Kranky is one of those labels that I enjoy so much that I'd pretty much buy anything I saw on the label if I found it for the right price. Not only do groups like Godspeed You Black Emperor and Labradford make their home there, but others like Bowery Electric and Low have released albums on the label as well. They've sort of carved out a niche for themselves in the drone/ambient side of post rock (except GYBE! of course) and over the years they've managed to build up quite a solid list of releases.
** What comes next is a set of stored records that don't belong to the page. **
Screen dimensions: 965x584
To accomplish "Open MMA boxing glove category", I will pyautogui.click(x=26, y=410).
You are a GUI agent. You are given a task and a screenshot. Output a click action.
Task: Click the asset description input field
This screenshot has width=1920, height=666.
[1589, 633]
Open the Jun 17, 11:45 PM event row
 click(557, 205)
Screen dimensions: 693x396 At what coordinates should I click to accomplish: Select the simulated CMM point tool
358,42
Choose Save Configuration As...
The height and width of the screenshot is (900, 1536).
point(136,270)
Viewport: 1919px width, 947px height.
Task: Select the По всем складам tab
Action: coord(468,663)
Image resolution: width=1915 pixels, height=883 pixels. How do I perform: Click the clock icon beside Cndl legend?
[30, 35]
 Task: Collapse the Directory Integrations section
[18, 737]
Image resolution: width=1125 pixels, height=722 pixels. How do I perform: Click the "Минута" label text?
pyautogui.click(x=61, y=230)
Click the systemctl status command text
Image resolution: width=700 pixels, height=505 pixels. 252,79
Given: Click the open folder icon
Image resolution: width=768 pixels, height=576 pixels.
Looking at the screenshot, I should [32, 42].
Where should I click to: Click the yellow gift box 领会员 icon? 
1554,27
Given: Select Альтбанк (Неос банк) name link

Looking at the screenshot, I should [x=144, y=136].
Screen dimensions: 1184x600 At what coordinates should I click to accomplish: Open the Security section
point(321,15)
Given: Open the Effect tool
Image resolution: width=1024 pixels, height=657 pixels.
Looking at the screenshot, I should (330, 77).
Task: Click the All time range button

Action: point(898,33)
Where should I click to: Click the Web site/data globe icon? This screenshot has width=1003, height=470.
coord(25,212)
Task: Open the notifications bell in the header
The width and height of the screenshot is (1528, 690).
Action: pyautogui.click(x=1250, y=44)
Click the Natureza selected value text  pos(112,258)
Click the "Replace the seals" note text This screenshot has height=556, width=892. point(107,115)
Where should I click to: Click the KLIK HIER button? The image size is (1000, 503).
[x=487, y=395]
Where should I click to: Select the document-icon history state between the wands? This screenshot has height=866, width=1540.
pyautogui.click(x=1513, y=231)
Jessica Bailiff has many things in common with artists on the label and after hearing this (her second album), I can't quite decide whether I'm sucked in by the sound or whether it will merely be another droney release that I put on once in awhile when I'm looking for something soothing. To give an idea of the sound, think of either a version of Labradford with a female singer or perhaps Low (Bailiff actually recorded the album with Alan Sparhawk with Mimi Parker helping with some duties) crossed with the quieter side of Flying Saucer Attack or Amp. There are washes of sound and ethereal vocals and organs and spaced-out disembodied guitars that cover the course of 50 minutes.
Of course, there are only 7 tracks on the release and one of them clocks in at a whopping 20 minutes. This track, "How Our Perception Of Distance Is Changed With Each Passing Hour" is sort of a four-part composition of sorts. For the first 6 or so minutes, several quite tones are mingled together into kind of a haunting drift before a huge wall of guitar (that's feels like a blizzard in a soothing but nearly overwhelming sort of way) breaks the quiet before eventually fading into nearly nothing again. That subtle quiet continues on before one keyboard and then two make their way in and over one another and shimmer out the rest of the track. There are some nice sounds made in the track, but if you don't have patience, you'll find yourself jumping forward to the next track.
There are actual tracks on the release as well, and the album actually starts out with 5 of them before launching into the longer instrumental track just mentioned. "Crush" is pure shoegazer joy with layerd keyboards and light vocals by Bailiff while "Toska" goes more of an earthly route with acoustic guitar and some light percussion. "After Hours" is by far the loudest track on the disc with feedback-laced guitars and rumbling bassline, while "Amnesia" does right by its name with spooky, woozy sounding guitars and vocals that sound like they're bouncing around inside your head.
One of the highlights of the disc, though, is the beautiful track entitled "Warren." With a super warm sounding organ, a plucked acoustic guitar, and the far-off rumble of a bass drum, the dreamy vocals of Bailiff find their perfect match. Although the album jumps around a bit in terms of what sort of sound it wants to make, it's by no means a weak disc. If you're a fan of slowcore/shoegazer with female vocals, it may be worth it to check out.